- YOUR GOAL -
All lines of the listing that contain "agent" should be shown in full.

- EXERCISE INPUTS -
• • • •
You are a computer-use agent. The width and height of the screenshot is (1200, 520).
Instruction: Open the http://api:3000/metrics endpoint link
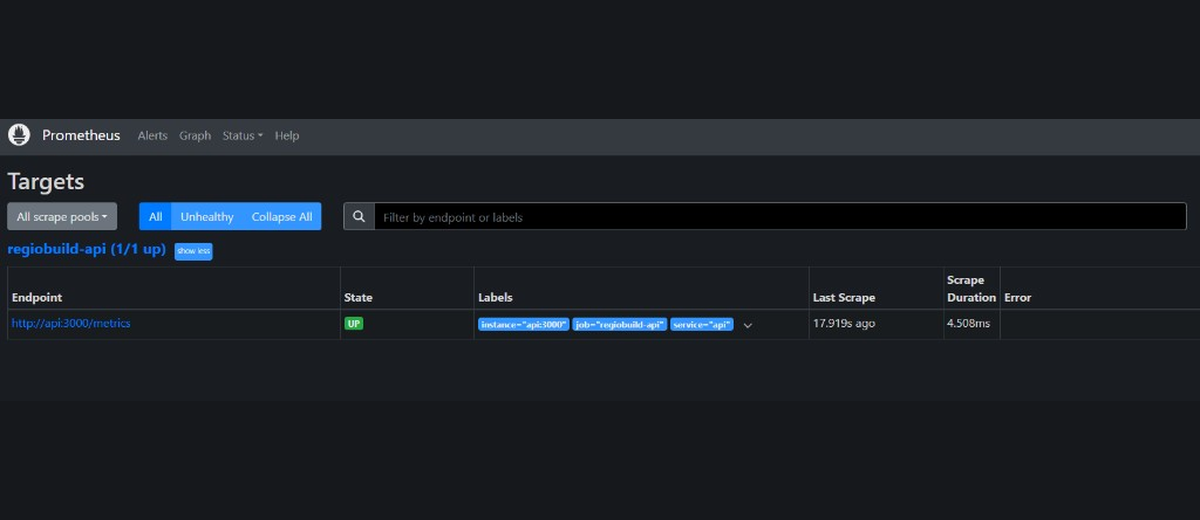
• • • •
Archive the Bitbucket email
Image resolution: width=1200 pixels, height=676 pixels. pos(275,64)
• • • •
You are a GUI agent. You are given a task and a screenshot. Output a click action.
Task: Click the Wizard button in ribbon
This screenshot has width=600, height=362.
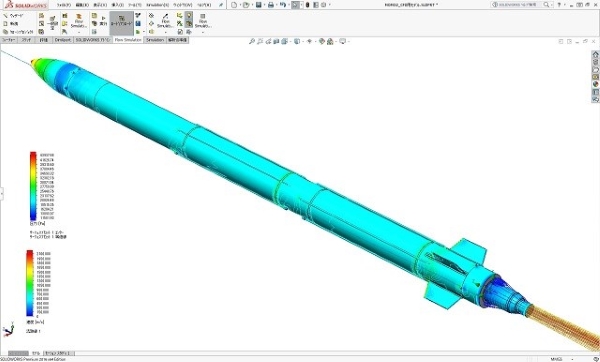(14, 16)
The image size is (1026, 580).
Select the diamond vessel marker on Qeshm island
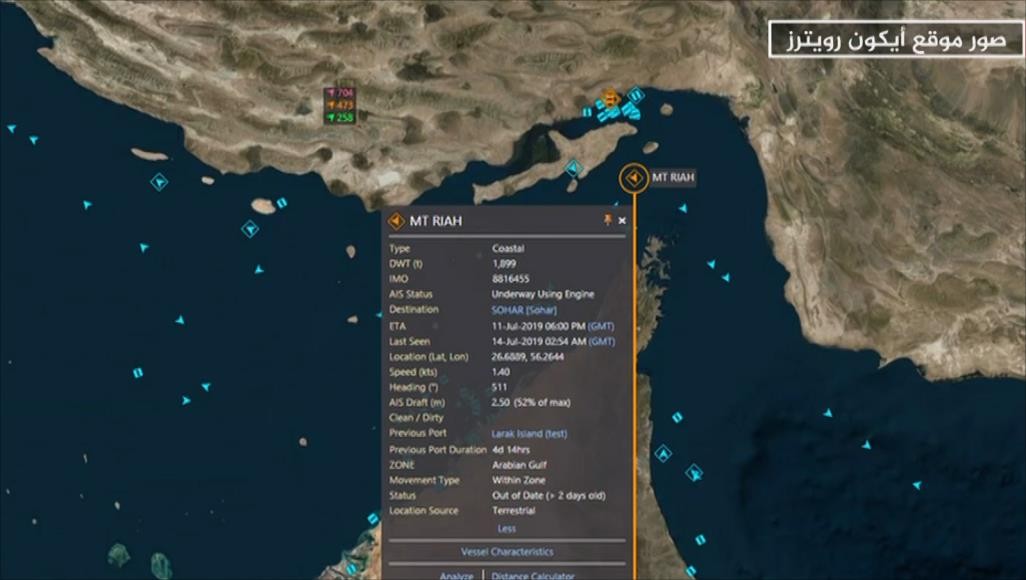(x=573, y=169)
• • • •
- ANSWER TO THIS EXERCISE -
You are a computer-use agent. The width and height of the screenshot is (1200, 520).
You are a GUI agent. You are given a task and a screenshot. Output a click action.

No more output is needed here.